An often overlooked point.  Especially in sexual assault defense. When you attempt a kick there, if you are not successful, you have just attacked the assailant's weapon, as well as the essence of his manhood.  It will likely make your opponent even more enraged and vengeful.


----------



## Touch Of Death (Feb 20, 2012)

oftheherd1 said:


> An often overlooked point.  Especially in sexual assault defense. When you attempt a kick there, if you are not successful, you have just attacked the assailant's weapon, as well as the essence of his manhood.  It will likely make your opponent even more enraged and vengeful.


I think its the thought that a kick to the groin will do the trick that is dangerous. As part of a series of strikes, the kick to the groin should be the least of his problems. That is how "you" get away.
Sean


----------



## MJS (Feb 20, 2012)

fenglong said:


> I wonder why techniques to attack the crotch are shown so rarely, although existent. Have they even been avoided and forgotten in most MA because they are considered lame and not allowed in sparring and competition?
> I personally consider them to be valuable techniques for self-defense, especially vs grappling, and defending against them should be practiced too since nobody on the streets would care where they hit you.
> 
> How do your schools/styles handle this topic?



Certainly a valid target IMO.  I've seen people hit there hard, and dropped.  I've also seen a lighter hit, and while it does get a reaction, its not one that stopped the person.  I think alot of the time, people tend to disregard them, because they feel its an area easily protected, that it wont drop the guy, etc.  Personally, as long as it gets a reaction, that works for me.  It gets a reaction so you can now set up something else, then another move, then another, and so on.  No, I dont think that it should be looked at as the magical 1 shot 1 kill move.


----------



## Buka (Feb 20, 2012)

A lot of men have been conditioned to believe that a strike to the groin will disable them. Sometimes it will, but most times it will not. Hurt, sure, but disable - like a shock to the lower sternum - not like that, no. I fear a grab more than a kick. But at the same time, that has not proved to be a viable defense while grappling in self defense.
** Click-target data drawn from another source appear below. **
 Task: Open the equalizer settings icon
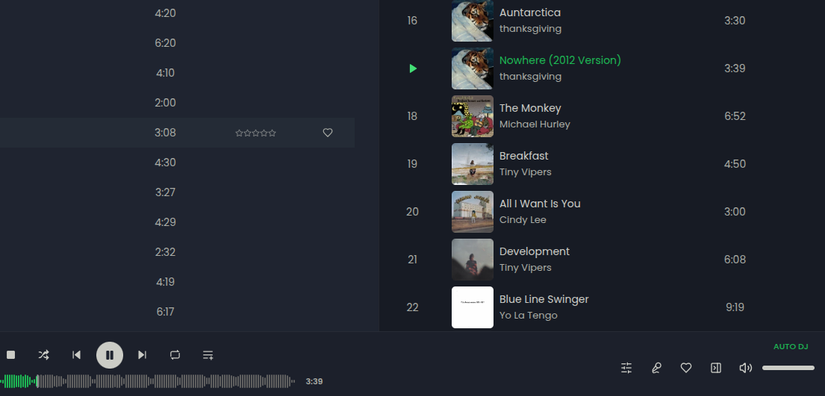(x=626, y=368)
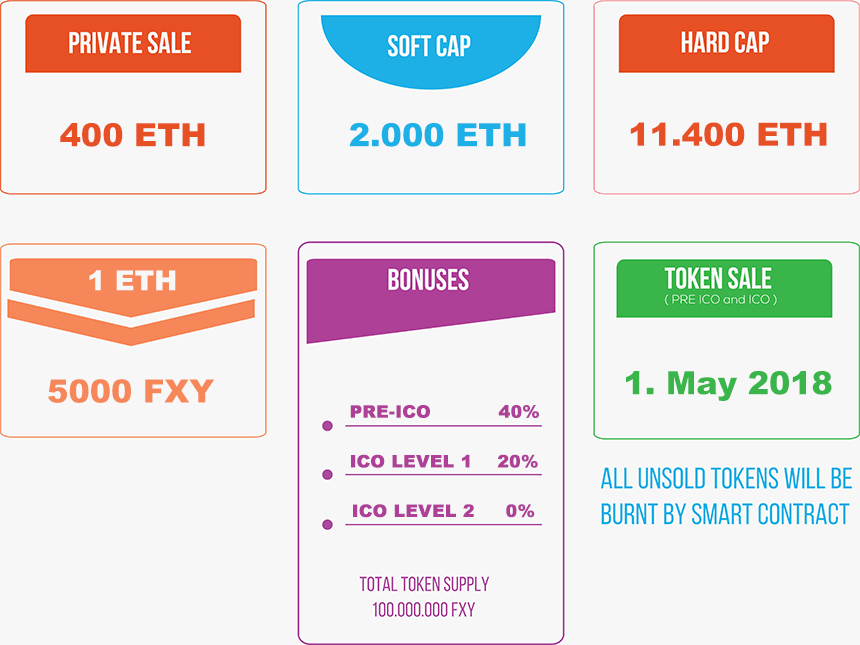The width and height of the screenshot is (860, 645).
Task: Click the PRE-ICO bonus label
Action: tap(390, 412)
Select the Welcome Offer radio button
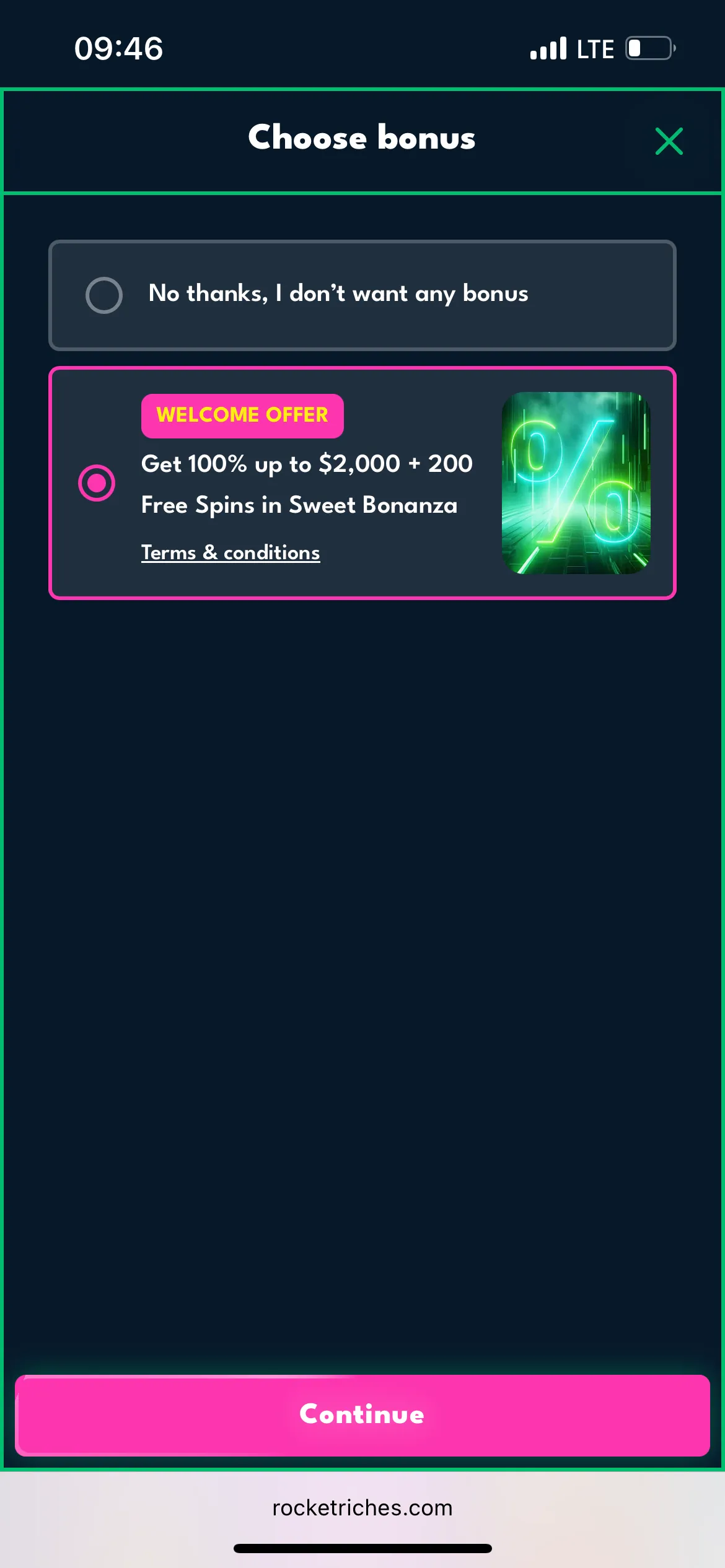725x1568 pixels. click(97, 482)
In the seventies,  the groin was a legal target area in open Karate competition. Most fighters had a good snapping front roundhouse kick for that opening.  Many had a good drop side kick to counter a big kick, often picking up the kicker off his feet so the judges could see it. I never saw it result in an injury. Tournaments outlawed the groin as a target somewhere around 1980. 

I think having it as a target area helped kickers become better kickers. You had to protect it. You had to have better timing, and retract your kick quicker. I used to tell my male students, "You want to see how open you are when you throw a head kick? After you shower, go into the privacy of your room and throw a head kick in front of a full length mirror, naked. Then tell me you don't need work in retracting your kicks."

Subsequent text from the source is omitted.